Il torneo di calcio a 5 femminile, disputato presso il PalaNebiolo di Conca D'Oro, è stato organizzato dall'associazione Parrocchia Ganzirri. Secondo posto dello Jordan Augufum di Cosenza, Terza e quarta l'ASD Fiamma Rossa e l'Ass. Parrocchia Ganzirri.
E' stata una splendida domenica di sport quella vissuta al PalaNebiolo di Conca D'Oro Annunziata - Messina, teatro della seconda edizione del "Memorial Martina Scibona" di calcio a 5 femminile. Al torneo, organizzato dall'associazione Parrocchia Ganzirri, hanno preso parte l'A.S.D. Pol. Pro Reggina, detentrice della passata edizione, l'A.S.D. Fiamma Rossa di Messina, l'A.C.D. Jordan Augufum di Cosenza e l'Ass. Parrocchia Ganzirri.
Lodevole l'impegno profuso da tutte le partecipanti che hanno dato vita a gare di assoluto valore. Ad aggiudicarsi per il secondo anno consecutivo la manifestazione è stata la Pol. Pro Reggina, che si è imposta nella prima gara sulla Fiamma Rossa per 3 a 1 e nella finale per 7 a 5 (dcr) contro il team Jordan. La compagine cosentina si è presentata a sua volta all'atto conclusivo dopo essersi imposta per 4 a 1 sull'ASPG. Alla Fiamma Rossa è andata, invece, la finalina, vinta per 4 a 2 sulle rivierasche. Commovente ed emozionante la consegna dei premi, vissuta con partecipazione e affetto dalle atlete unite nel ricordo di Martina che, come loro, amava questo sport.
A presenziare la consegna dei trofei, la famiglia Scibona.

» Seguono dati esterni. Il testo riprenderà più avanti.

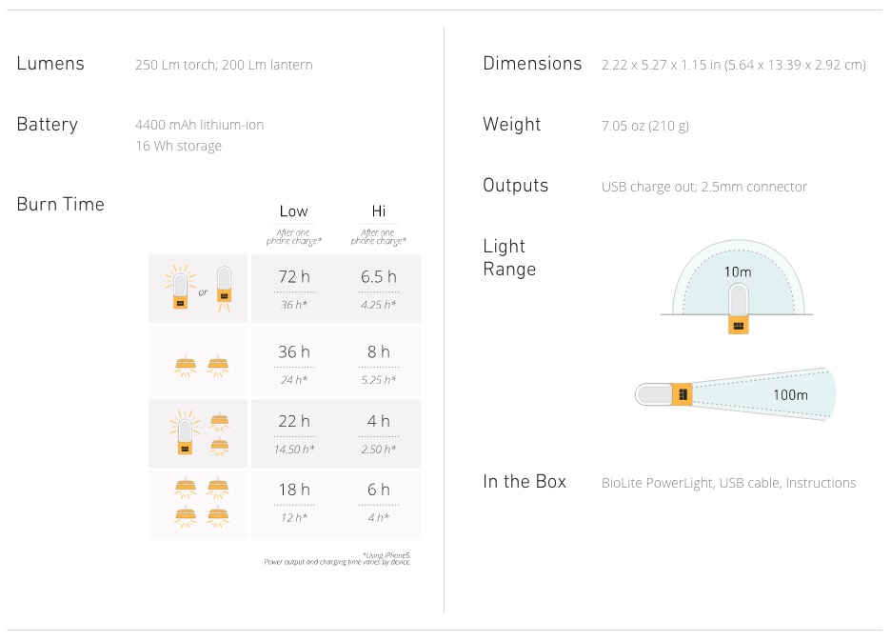
Task: Click the "10m" lantern range label
Action: pyautogui.click(x=738, y=272)
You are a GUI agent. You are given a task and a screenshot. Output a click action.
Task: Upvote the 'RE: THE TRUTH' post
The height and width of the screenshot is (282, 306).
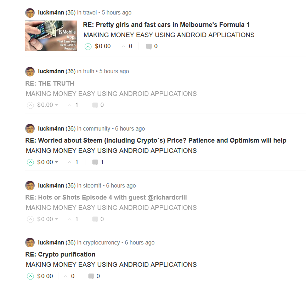[30, 105]
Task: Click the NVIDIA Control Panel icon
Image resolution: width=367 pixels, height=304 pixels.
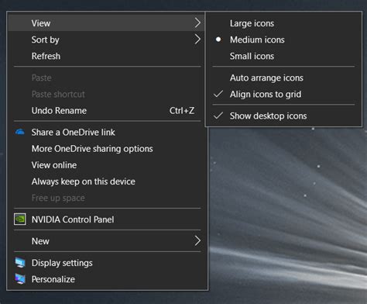Action: (20, 219)
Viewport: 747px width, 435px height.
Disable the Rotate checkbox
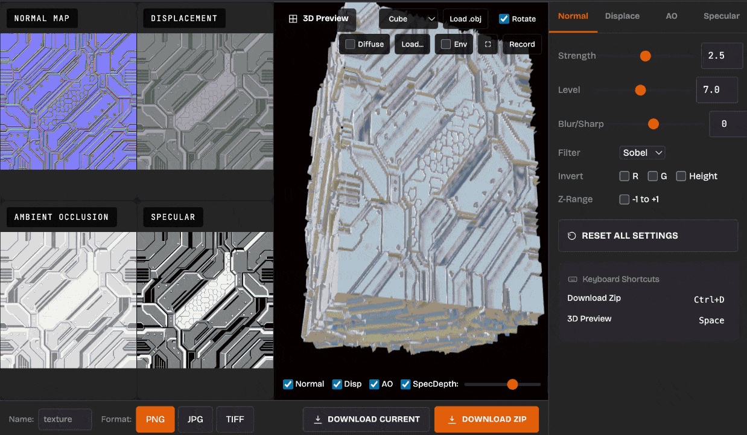pyautogui.click(x=504, y=19)
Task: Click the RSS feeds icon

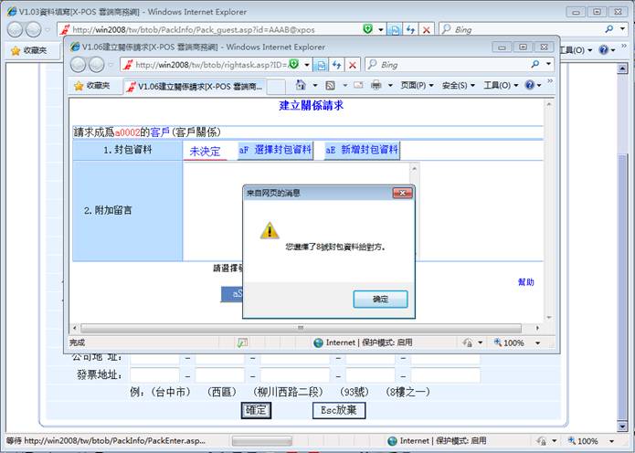Action: (331, 85)
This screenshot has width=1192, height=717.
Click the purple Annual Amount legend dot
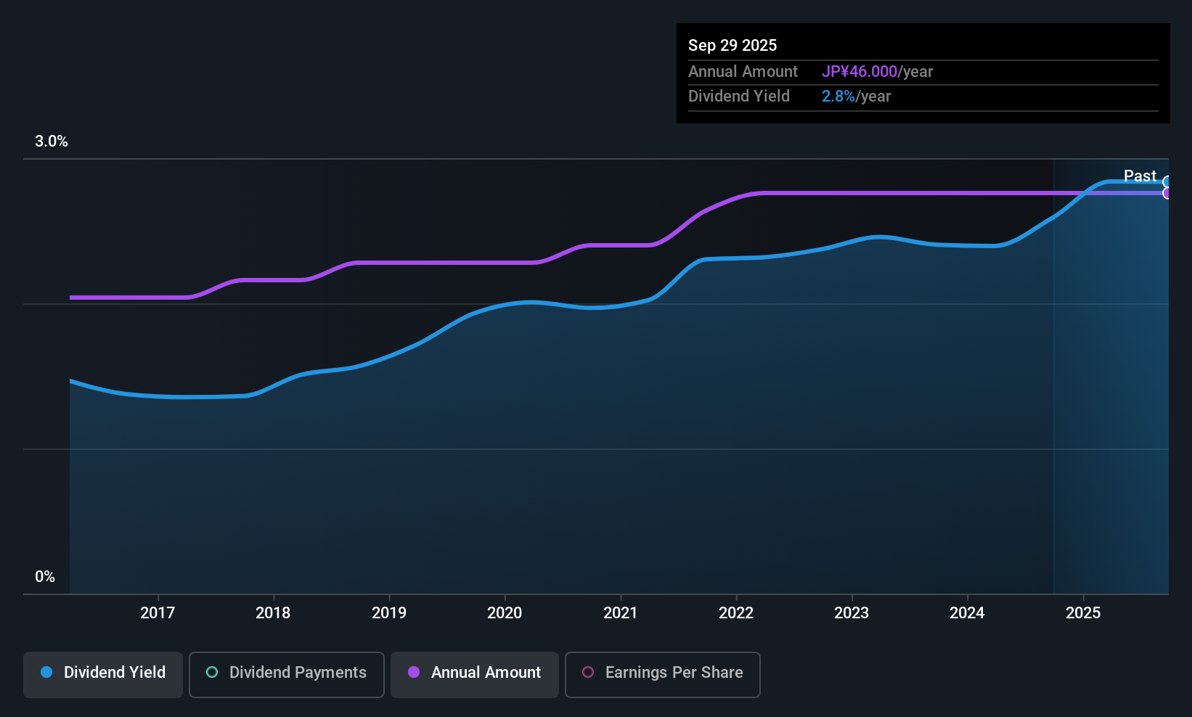pyautogui.click(x=414, y=672)
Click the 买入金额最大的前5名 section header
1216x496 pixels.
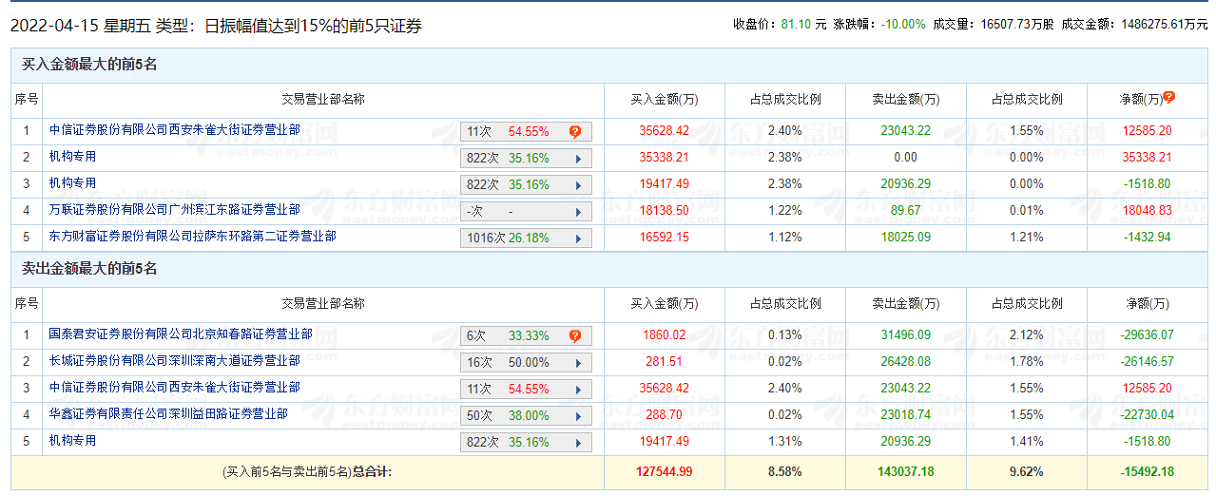[88, 65]
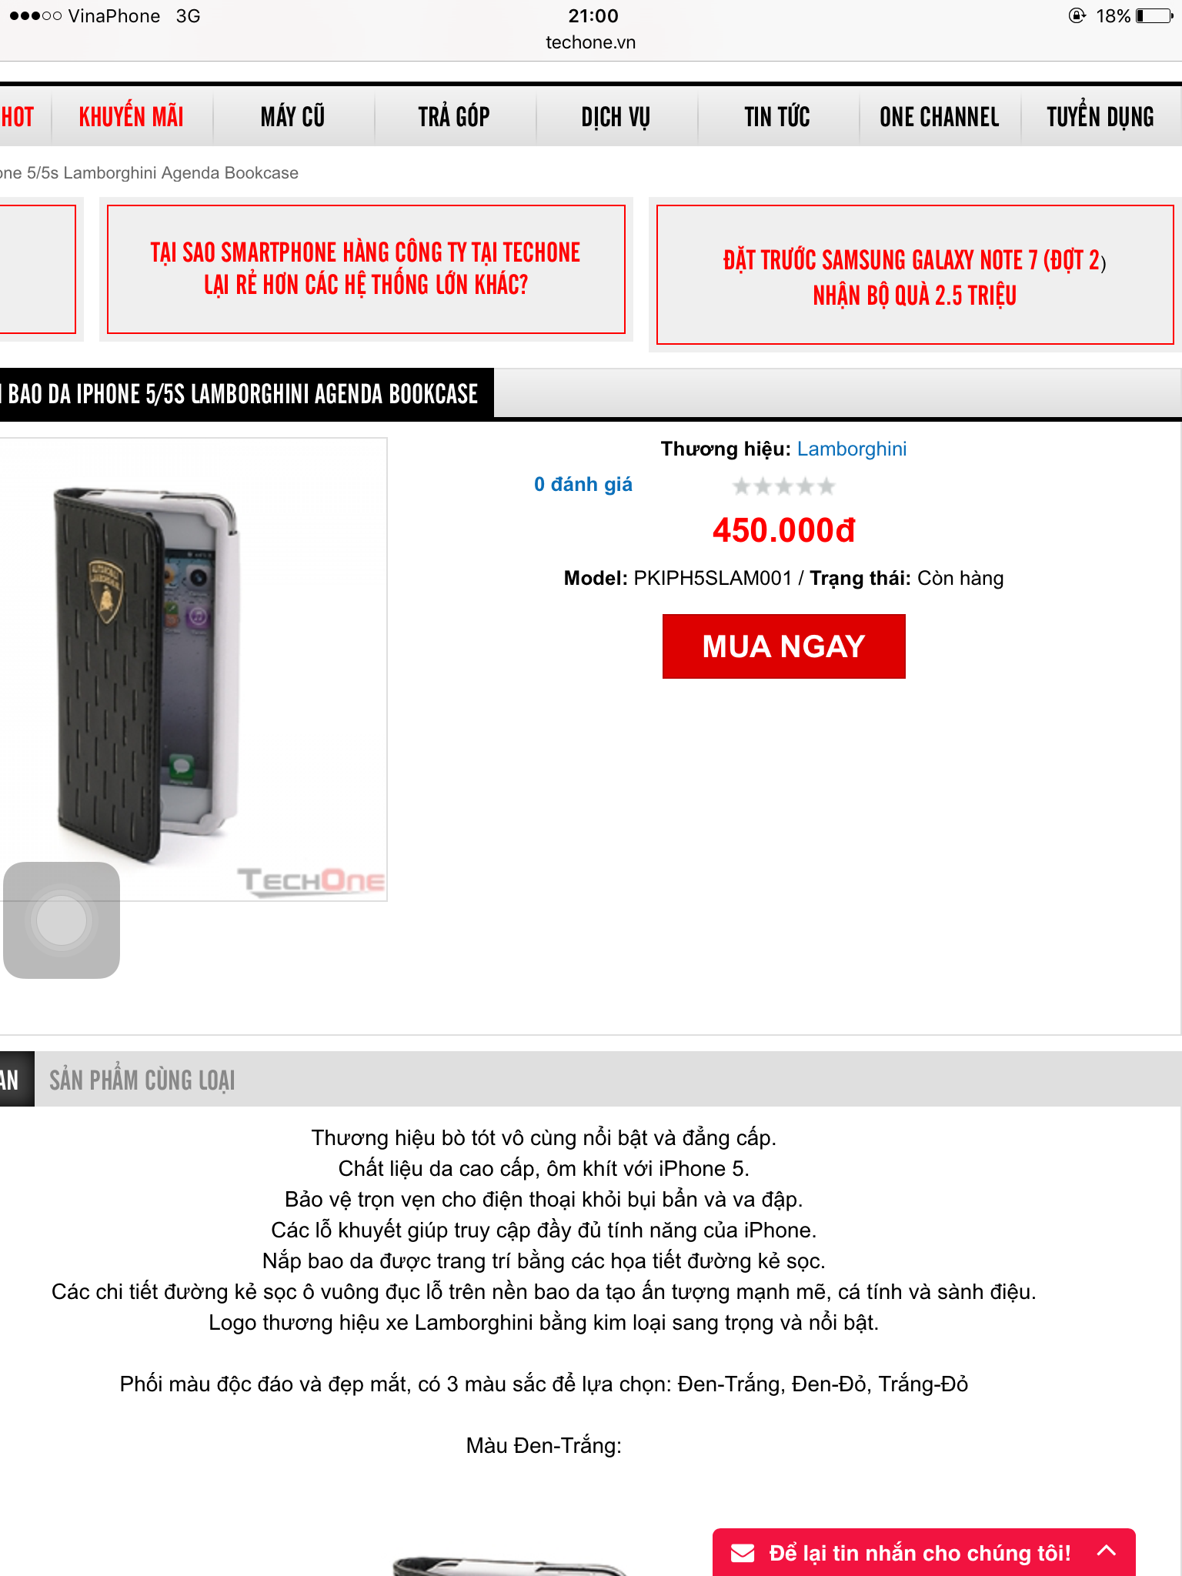Open TIN TỨC section
This screenshot has height=1576, width=1182.
[x=777, y=117]
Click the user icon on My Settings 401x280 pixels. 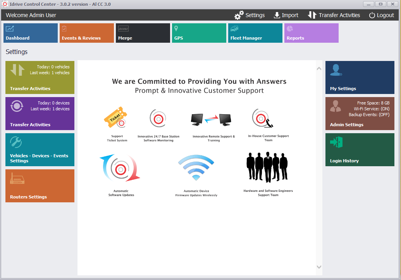click(x=336, y=70)
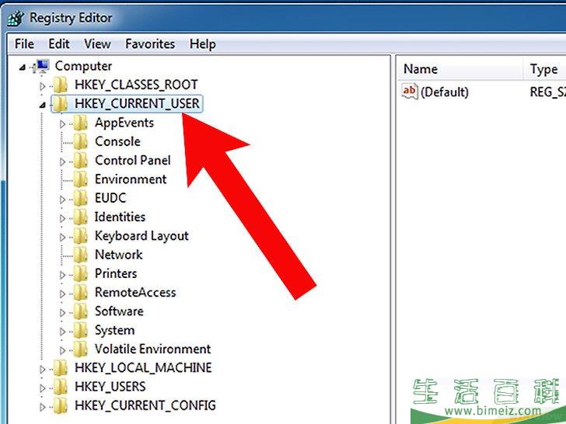The image size is (566, 424).
Task: Click the (Default) string value icon
Action: click(x=410, y=92)
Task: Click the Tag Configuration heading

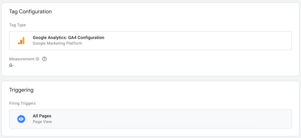Action: coord(30,12)
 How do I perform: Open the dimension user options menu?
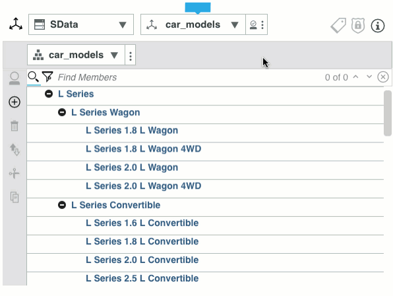click(x=257, y=24)
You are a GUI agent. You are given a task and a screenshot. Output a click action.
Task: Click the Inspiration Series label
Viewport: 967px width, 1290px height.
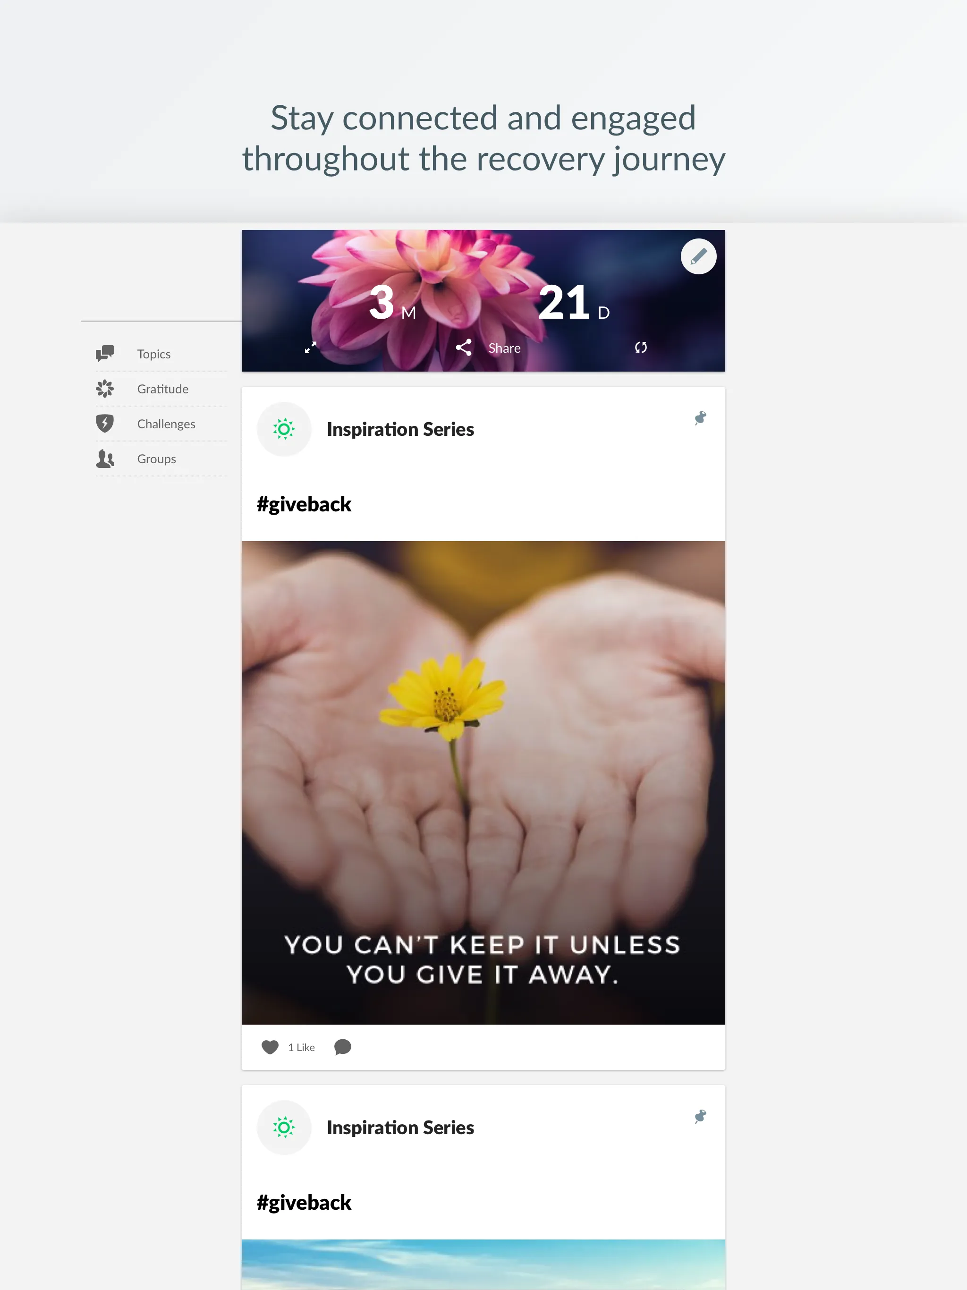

A fine manifestazione queste le parole del tecnico dell'ASP Ganzirri, Nicola Famà: "Siamo felici per l'ottima riuscita della seconda edizione del Memorial, soprattutto perché, dopo la passata stagione, a cui avevano partecipato il Vittoria Calcetto, l'Augusta ela ProReggina, abbiamo allargato i confini delle adesioni arrivando ad avere il Cosenza. L'impegno di tutte le partecipanti è stato emblematico e consono allo spirito dell'evento. Ringraziamo la famiglia Scibona, indispensabile per l'ottima riuscita della manifestazione". Il tecnico gialloblù in merito ai deludenti risultati della propria compagine aggiunge: "Abbiamo iniziato la preparazione da solo due settimane e le ragazze sono appesantite dai carichi di lavoro; inoltre, molte delle atlete erano parte in causa nell'organizzazione dell'evento e questo le ha distolte dall'impegno agonistico".